Saved data entries:

:::::

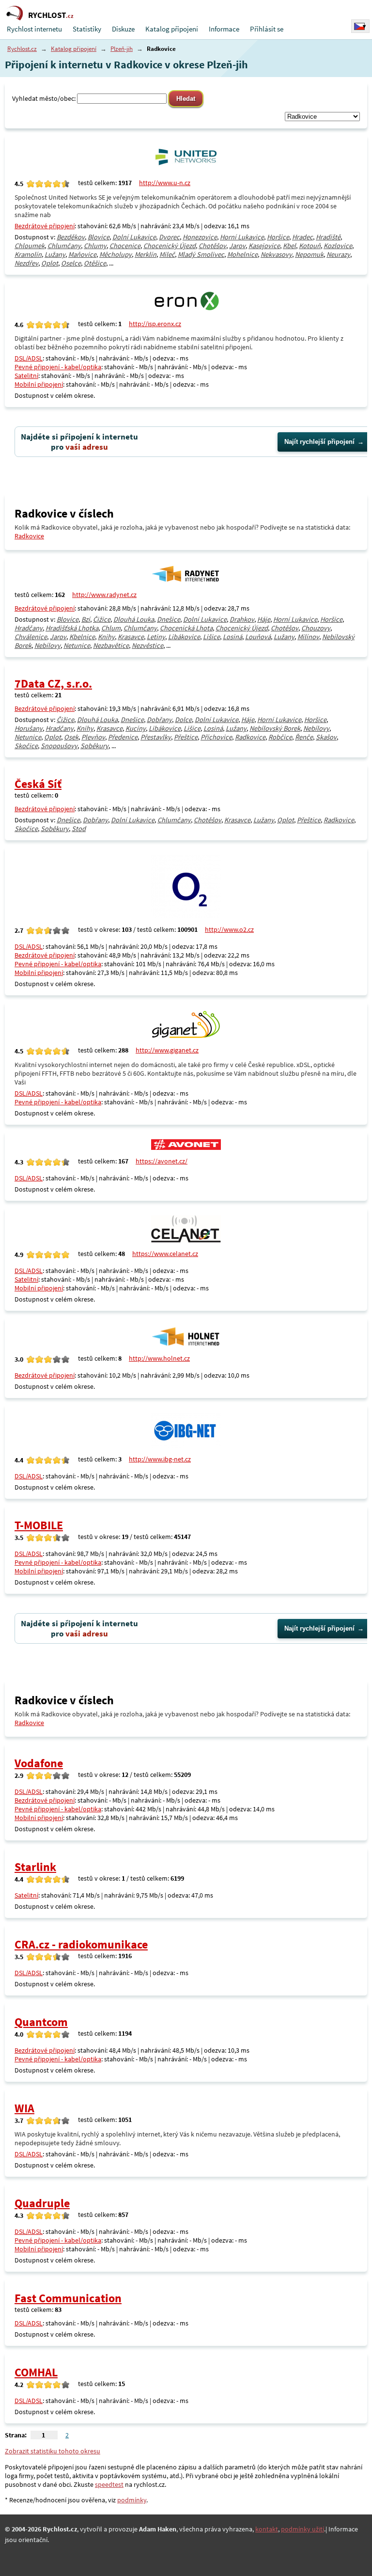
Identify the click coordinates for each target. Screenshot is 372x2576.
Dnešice (168, 619)
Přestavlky (155, 737)
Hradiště (328, 237)
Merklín (145, 254)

:::::

### [Your goal]
Pictures are to be left out when the entries above are repeated exactly.

### [Response]
Identify the click coordinates for each target. Screenshot is 372x2576.
Dnešice (168, 619)
Přestavlky (155, 737)
Hradiště (328, 237)
Merklín (145, 254)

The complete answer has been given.